Da mais alta janela da minha casa
A minha janela deixa-me ver:
Pedacinhos de céu.
De madrugada, a meia-lua côncava ou a meia-lua ligeiramente inclinada, indicando que está derramando chuva, sabedoria dos antigos.
E aí chove...
Mostra-me nuvens que se parecem com bicho ou com pessoas. E sei brincar de adivinhação.
Pássaros que voam pelo céu, em bandos, ou solitário vôo.
Se fechada, conto os pinguinhos em dia de chuva, enquanto os pensamentos visitam a doce saudade.

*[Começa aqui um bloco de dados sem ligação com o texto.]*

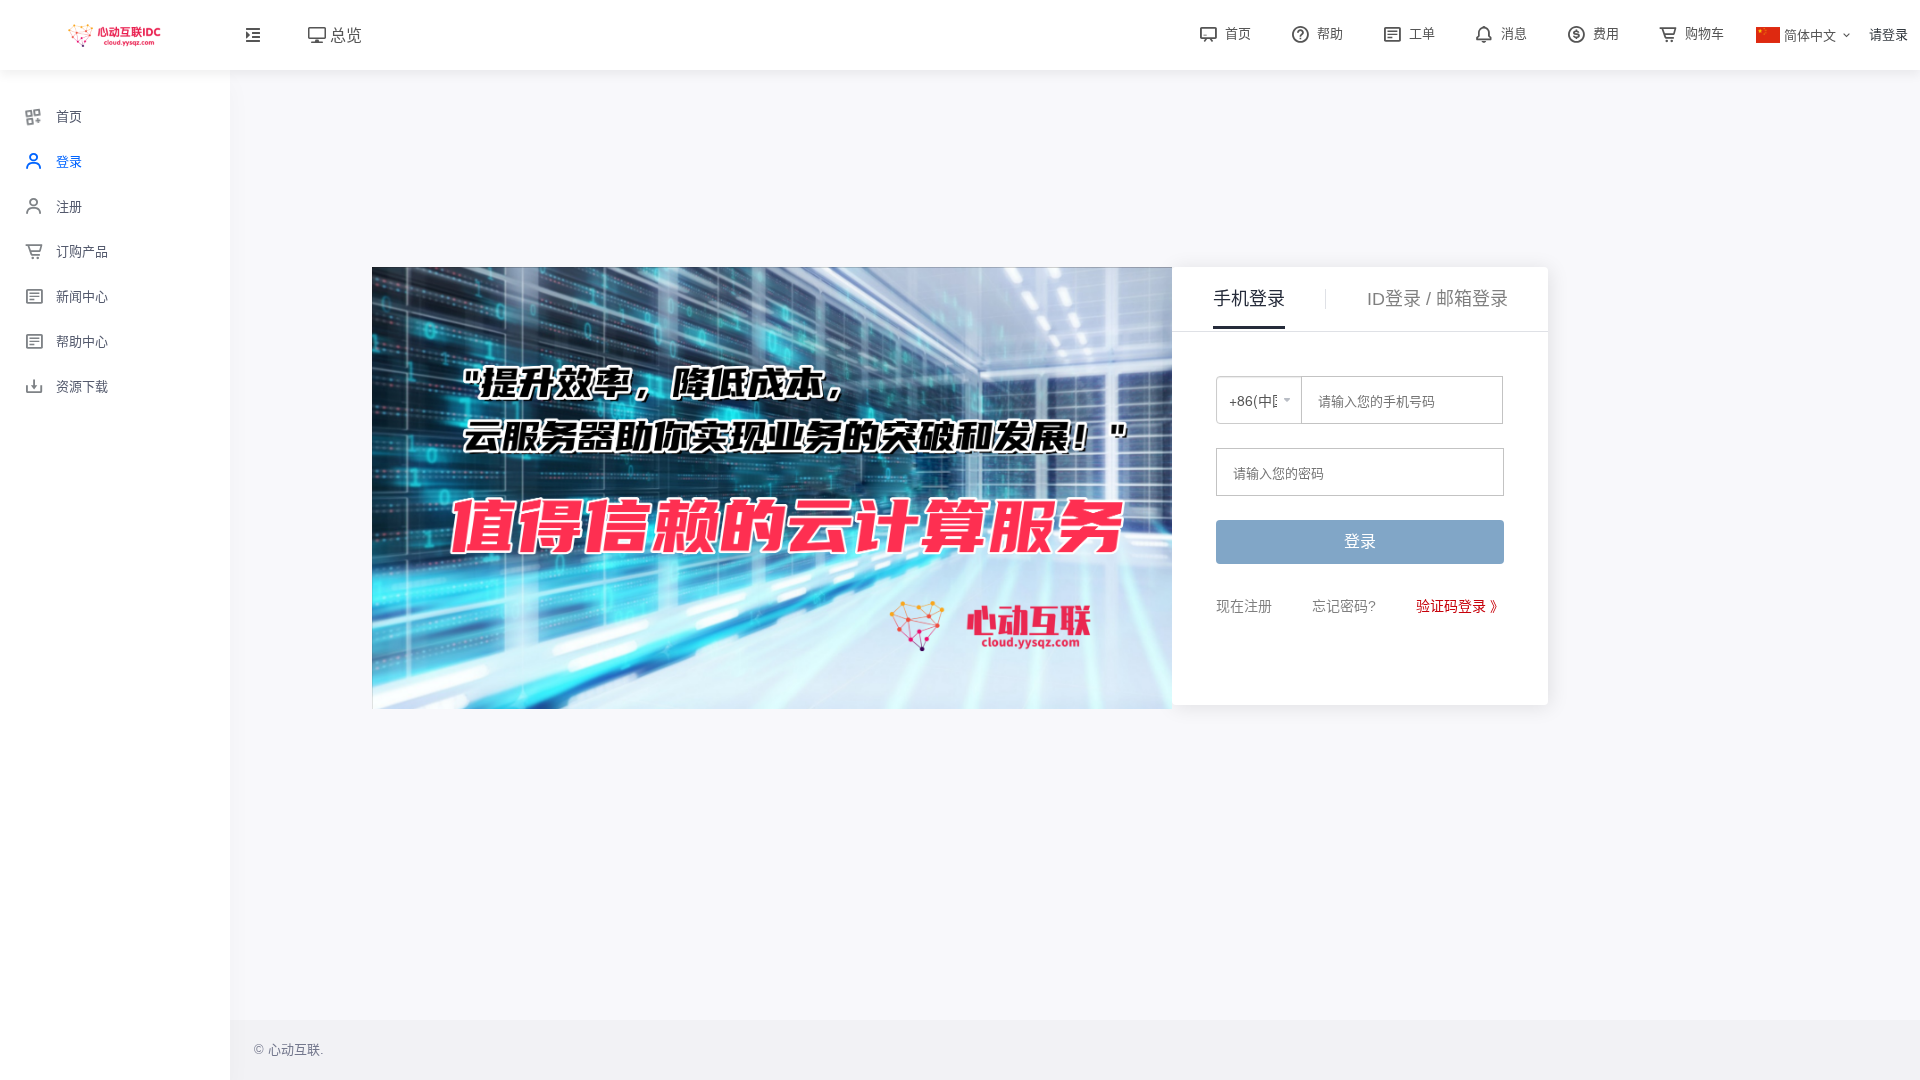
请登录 (1888, 34)
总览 (344, 34)
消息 (1512, 33)
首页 (1236, 33)
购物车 (1702, 33)
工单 (1420, 33)
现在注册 (1244, 606)
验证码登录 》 (1460, 606)
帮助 (1328, 33)
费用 (1604, 33)
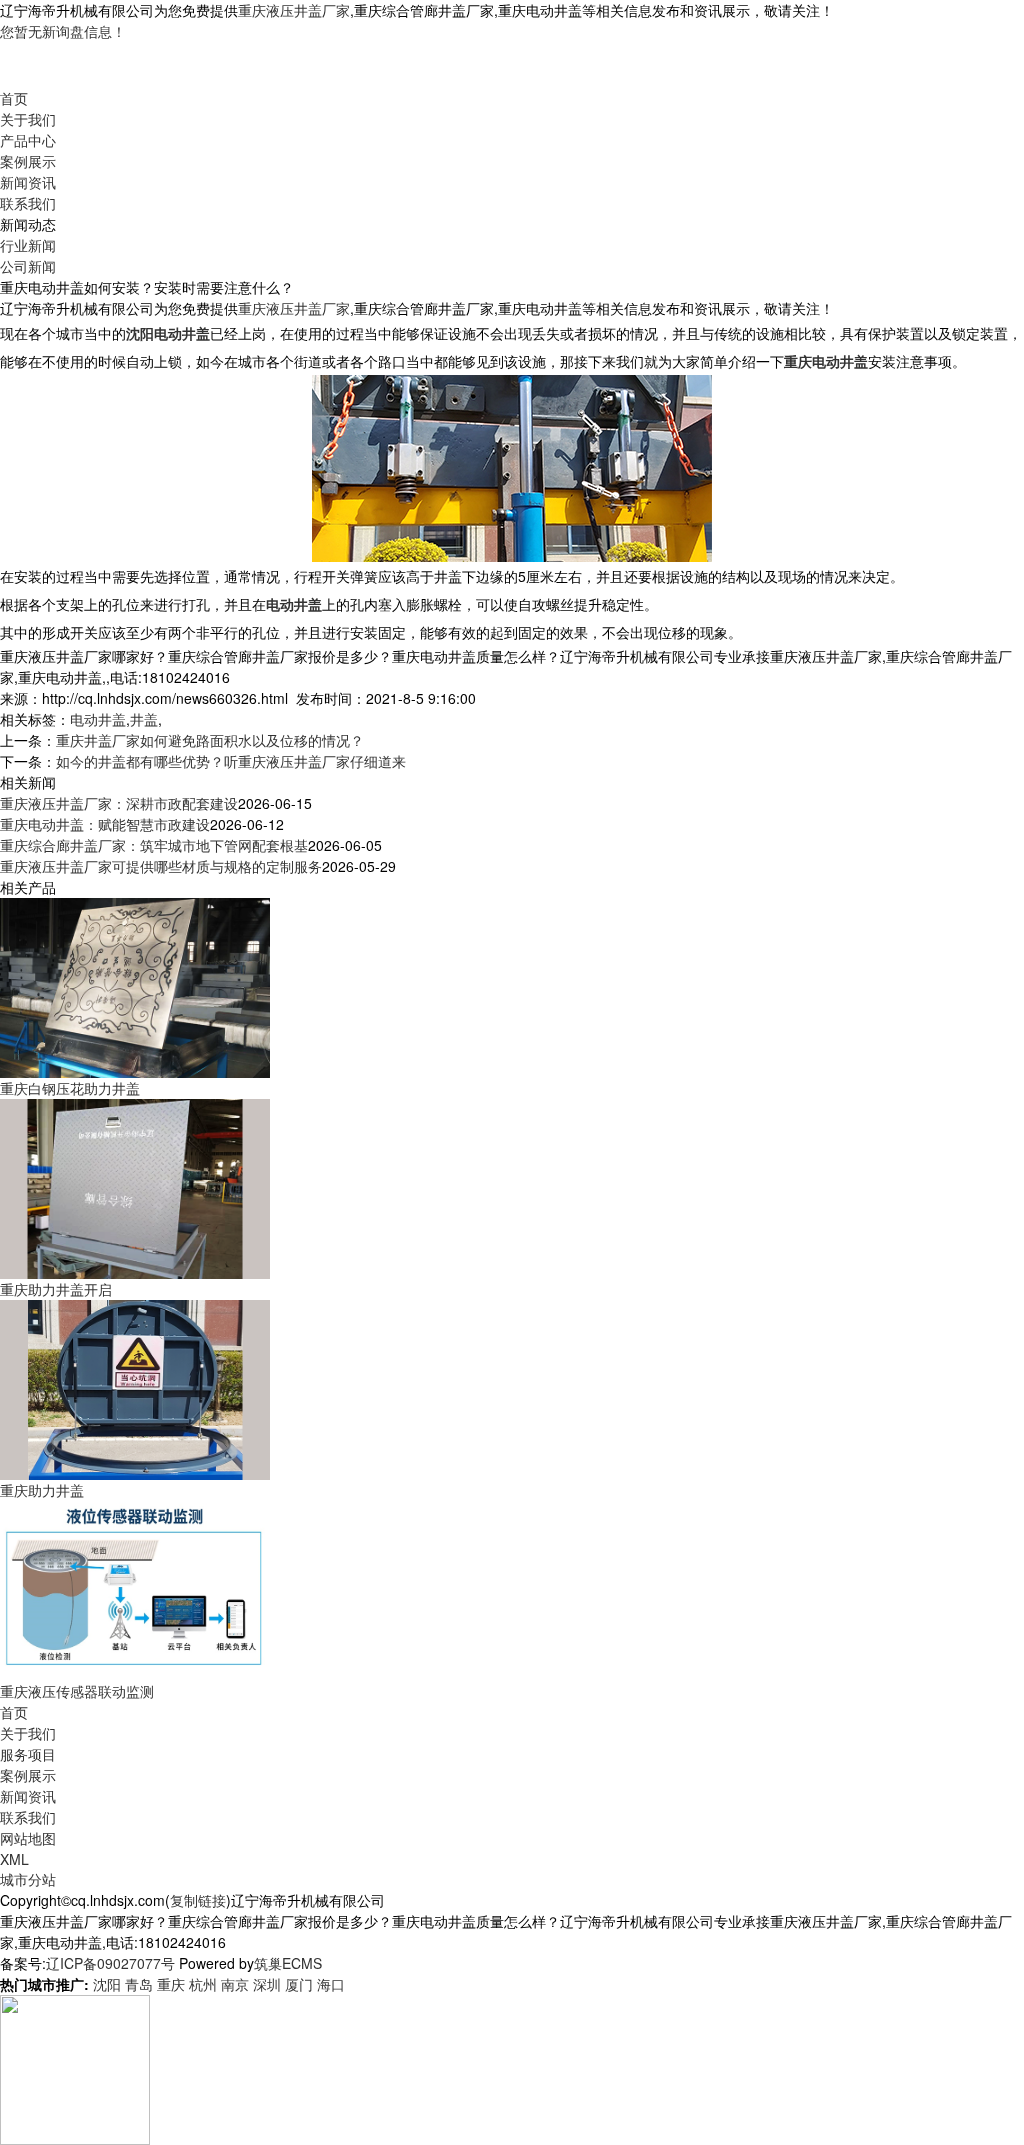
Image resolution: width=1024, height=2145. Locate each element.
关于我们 (28, 119)
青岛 (139, 1984)
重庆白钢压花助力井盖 (70, 1088)
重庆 (171, 1984)
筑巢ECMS (288, 1963)
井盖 (144, 719)
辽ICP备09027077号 (110, 1963)
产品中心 (28, 140)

Se posso abri-la, sem me molhar, regozijo com a enxurrada descendo as sanjas da rua.
Então, custo pra segurar a minha criança que não envelheceu e quer brincar com os barquinhos de papel, numa aventura náutica...
A casa dos meu pais, privilégio de serem meus vizinhos.
A minha janela deixa-me ouvir.
Ouço o canto das aves: maritacas faladeiras, trocal, periquitos, bem-te-vi, marrecos viajantes...
Às vezes, assobio de micos e adivinho que estão arriscando a vida nos fios da rede elétrica.
Os carros e motos e bicicletas trafegando na rua de paralelepípedo.
De madrugada, o apito do trem de ferro que passa longe, cortando os canaviais.
A conversa, cochichada, de namorados passando na calçada, abraçadinhos.
A gritaria de criança, descendo a ladeira de bicicleta, cheias de adrenalina que a velocidade lhes dá.
A minha janela me deixa sentir o odor.
O perfume das flores brancas e roxas do manacá do meu jardim ou da murta do vizinho de frente.
O cheiro de banho do vizinho.
O aroma delicioso da cozinha de alguém.
A minha janela deixa-me sentir.
Sinto alegria por trocar emoção com as coisas de fora.
Sou agradecida por ter uma janela que me conta do mundo.
Sou feliz por emprestar a minha janela pra você espiar cá dentro.